WORK ORDER 1: In the ApNano article, reproduce the text between "Nanotech company" and "and Yavne, Israel.", inclusive, substituting "Israel-based" for "Israeli".
WORK ORDER 2:
Answer these questions from the ApNano article:
(a) In what year was the company founded?
(b) Who served as chairman of the board and CFO until 2010?
(c) In which U.S. town and state did the company have facilities?

SUPPLIED PASSAGE:

================================

NanoMaterials, Ltd
- Trade name: ApNano
- Type: Privately held company
- Industry: nanotechnology
- Founded: 2002 in Israel
- Founders: Dr. Menachem Genut and Mr. Aharon Feuerstein
- Defunct: 2012
- Fate: Acquired
- Successor: Nanotech Industrial Solutions
- Headquarters: Yavne, Israel
- Products: Nanoparticles of Inorganic Fullerene-like Tungsten Disulfide (IF-WS_{2})
- Website: www.apnano.com ^{[dead link]}

= ApNano =

Nanotech company

ApNano was an Israeli nanotechnology company, that was wholly owned and operated by American Nanotech Industrial Solutions (NIS) since 2012. It had an R&D lab, manufacturing, blending and packaging facilities in Avenel, New Jersey, United States, and Yavne, Israel.

NIS was the only company in the world with an exclusive license to manufacture inorganic fullerene-like tungsten disulfide (IF-WS_{2}) submicron (nanosized) spherical particles on a commercial scale with the patent from the Weizmann Institute. These inorganic fullerene-like tungsten disulfide-based nanomaterials opened up new possibilities for developing extreme performance industrial lubricants, coatings, and polymer composites.

==History==
Dr. Menachem Genut and Mr. Aharon Feuerstein founded the company in 2002. Dr. Genut served as president and CEO until 2010, and Mr. Feuerstein served as chairman of the board and CFO until 2010.[2]

In 2013 AP Nano became a wholly owned subsidiary of the American company “Nanotech Industrial Solutions, Inc.” The CEO of NIS became Dr. George Diloyan, Ph.D. and CFO is Mr. Steven Wegbreit. ApNano's COO was Dr. Alexander Margolin, Ph.D. Mr. Itsik Havakuk served as Vice President of Global Sales and Marketing.

================================

PROVIDED DATA:
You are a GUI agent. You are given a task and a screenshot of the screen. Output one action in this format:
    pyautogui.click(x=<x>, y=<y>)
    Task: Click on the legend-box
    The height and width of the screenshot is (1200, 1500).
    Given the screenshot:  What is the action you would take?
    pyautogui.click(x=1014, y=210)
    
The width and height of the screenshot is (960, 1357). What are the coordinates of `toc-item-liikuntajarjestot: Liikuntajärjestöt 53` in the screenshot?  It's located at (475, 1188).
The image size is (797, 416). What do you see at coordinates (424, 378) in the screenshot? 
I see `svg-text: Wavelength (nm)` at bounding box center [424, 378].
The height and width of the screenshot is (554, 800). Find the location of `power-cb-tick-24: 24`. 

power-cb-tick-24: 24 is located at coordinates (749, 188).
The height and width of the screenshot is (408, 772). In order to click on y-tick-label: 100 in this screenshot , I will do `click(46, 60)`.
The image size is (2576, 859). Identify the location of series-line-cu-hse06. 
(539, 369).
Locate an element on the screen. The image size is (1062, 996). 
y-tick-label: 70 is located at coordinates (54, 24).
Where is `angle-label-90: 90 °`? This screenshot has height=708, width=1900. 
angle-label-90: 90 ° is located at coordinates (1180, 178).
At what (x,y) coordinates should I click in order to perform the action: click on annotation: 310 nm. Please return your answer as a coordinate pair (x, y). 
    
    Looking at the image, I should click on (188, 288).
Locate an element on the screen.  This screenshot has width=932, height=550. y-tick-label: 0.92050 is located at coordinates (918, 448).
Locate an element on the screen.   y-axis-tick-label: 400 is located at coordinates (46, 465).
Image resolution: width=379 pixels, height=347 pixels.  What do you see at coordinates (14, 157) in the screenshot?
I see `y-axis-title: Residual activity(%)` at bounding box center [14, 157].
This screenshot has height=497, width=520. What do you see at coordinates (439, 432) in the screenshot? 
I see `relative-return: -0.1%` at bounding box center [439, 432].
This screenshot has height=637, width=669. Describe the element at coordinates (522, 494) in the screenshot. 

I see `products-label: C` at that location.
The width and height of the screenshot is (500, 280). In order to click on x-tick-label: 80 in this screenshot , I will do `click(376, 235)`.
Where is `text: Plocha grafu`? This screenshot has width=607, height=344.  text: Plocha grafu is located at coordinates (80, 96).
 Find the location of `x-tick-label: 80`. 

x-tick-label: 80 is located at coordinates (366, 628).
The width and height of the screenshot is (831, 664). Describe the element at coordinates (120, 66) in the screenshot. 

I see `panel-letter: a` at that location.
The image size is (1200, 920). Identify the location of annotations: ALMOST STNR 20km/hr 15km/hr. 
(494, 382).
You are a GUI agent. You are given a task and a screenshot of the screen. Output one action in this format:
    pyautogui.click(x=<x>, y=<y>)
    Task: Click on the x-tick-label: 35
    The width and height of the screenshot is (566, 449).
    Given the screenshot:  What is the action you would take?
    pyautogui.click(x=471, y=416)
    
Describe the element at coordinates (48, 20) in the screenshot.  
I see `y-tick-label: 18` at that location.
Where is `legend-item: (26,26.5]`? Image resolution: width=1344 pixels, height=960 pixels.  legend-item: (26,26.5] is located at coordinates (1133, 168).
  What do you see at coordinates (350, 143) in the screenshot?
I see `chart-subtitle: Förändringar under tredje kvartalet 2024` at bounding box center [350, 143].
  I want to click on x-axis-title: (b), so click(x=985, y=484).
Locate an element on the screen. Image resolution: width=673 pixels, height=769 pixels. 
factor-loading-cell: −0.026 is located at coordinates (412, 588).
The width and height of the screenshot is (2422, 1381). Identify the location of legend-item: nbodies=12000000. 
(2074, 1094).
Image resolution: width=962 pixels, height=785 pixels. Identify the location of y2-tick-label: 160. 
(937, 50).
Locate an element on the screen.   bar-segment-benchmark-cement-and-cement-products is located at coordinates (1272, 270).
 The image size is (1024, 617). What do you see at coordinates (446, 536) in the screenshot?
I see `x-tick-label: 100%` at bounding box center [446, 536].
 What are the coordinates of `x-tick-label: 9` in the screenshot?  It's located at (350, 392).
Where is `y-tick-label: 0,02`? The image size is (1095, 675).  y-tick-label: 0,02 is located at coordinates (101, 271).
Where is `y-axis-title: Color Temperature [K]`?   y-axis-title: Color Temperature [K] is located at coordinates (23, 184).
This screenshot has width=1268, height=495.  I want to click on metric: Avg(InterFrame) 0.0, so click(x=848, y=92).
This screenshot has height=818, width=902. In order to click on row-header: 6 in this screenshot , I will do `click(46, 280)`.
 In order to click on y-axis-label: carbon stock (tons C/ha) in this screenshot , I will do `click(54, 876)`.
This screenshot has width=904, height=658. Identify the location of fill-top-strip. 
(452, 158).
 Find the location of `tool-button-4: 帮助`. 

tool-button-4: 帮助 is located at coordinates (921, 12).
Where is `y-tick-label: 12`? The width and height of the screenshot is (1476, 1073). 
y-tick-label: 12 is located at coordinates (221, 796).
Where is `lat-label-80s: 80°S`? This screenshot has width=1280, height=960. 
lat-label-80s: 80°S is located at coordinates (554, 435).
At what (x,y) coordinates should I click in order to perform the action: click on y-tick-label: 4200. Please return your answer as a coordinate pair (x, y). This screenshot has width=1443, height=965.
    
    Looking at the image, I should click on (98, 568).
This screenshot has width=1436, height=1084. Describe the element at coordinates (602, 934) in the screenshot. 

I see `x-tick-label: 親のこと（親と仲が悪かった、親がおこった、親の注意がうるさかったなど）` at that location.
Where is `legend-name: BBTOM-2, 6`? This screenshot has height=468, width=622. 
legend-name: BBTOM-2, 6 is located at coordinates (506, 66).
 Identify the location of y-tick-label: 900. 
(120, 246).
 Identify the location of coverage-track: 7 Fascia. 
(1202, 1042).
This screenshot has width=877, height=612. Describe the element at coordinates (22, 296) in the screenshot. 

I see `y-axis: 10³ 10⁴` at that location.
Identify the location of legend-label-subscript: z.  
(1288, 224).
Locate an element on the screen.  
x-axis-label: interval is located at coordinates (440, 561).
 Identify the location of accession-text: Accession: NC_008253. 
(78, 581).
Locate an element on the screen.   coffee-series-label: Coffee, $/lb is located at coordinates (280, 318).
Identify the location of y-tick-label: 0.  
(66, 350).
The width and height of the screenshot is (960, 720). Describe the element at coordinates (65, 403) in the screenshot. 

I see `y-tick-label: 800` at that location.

================================

RESPONSE 1:
Nanotech company

ApNano was an Israel-based nanotechnology company, that was wholly owned and operated by American Nanotech Industrial Solutions (NIS) since 2012. It had an R&D lab, manufacturing, blending and packaging facilities in Avenel, New Jersey, United States, and Yavne, Israel.

RESPONSE 2:
(a) 2002
(b) Mr. Aharon Feuerstein
(c) Avenel, New Jersey